Ernest Third, who’s full name is Ernest Hawkins III, will drop “Highway Mediation” as a follow up to his previous album, “Dorm Meditation.” Darby played “Dorm Meditation” in her car with friends.
“Everyone said, ‘This is nice, who is this?’”
Ernest said he had nothing to lose to sign with Black Bullies for the next few months. The fact that 9th Wonder teaches their class played a big role in it.
“9th Wonder is a legendary producer. I was inspired once I heard his name. He’s inspiring,” Ernest said in a phone interview from Columbia, South Carolina, where he recently returned from Baltimore. He played football at South Carolina for a year and wants to go back to school this fall. His music has a bigger purpose than sports for him, he said, and using his words, music and voice to tell his story. His new song, “Bridge the Gap” off “Highway Meditation” is about that.
Previous songs include “Success” with Mighty Mark in Baltimore, and “Old Summah,” which he made when he was living in California. Ernest previously went by Ernest Peso, but changed it to Ernest Third to reflect growing up, and that he’s also the third Ernest Hawkins in his family. “Highway Meditation” is an EP, and Ernest will work on an EP later this year with Mighty Mark, which will feature “Success.”

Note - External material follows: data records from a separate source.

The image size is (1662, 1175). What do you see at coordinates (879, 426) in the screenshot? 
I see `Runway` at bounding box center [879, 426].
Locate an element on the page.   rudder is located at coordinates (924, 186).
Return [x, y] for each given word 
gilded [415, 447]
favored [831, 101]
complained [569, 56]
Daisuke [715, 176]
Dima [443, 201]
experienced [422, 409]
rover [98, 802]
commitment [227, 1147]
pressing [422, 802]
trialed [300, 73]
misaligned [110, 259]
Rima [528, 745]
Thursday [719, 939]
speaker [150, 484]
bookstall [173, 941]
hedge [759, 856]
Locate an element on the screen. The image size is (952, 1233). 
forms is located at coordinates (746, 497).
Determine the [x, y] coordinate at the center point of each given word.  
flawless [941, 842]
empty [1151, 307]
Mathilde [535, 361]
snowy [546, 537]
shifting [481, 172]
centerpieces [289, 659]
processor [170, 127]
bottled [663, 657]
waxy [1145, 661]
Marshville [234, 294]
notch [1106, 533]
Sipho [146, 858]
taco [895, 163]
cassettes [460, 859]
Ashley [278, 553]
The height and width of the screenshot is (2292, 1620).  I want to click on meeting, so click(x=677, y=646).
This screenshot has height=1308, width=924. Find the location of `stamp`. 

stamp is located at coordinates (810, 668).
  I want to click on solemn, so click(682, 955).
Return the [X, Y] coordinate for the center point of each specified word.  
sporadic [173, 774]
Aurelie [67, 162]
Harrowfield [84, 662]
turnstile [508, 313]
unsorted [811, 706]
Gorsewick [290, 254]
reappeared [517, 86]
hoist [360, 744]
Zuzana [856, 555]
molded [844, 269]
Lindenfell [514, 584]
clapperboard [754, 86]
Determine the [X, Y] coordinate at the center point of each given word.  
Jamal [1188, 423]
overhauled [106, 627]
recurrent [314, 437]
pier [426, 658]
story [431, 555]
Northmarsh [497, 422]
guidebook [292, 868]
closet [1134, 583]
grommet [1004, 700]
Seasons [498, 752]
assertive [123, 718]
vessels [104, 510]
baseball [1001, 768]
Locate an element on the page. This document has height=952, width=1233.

Moving back down South in March was for a change of scenery. As an artist, Ernest Third was ready to try new things.
Johnson said that 9th has given them the guidance and background, and it’s up to them to take it whatever direction now. Darby said that being in 9th’s class is also being taught about life, not just the music industry.
“I’m trying to put everything in their hands. There’s not a farm league in the hip-hop industry,” 9th said. “They’ve got a rude awakening of how hard this is. This is not an overnight thing.”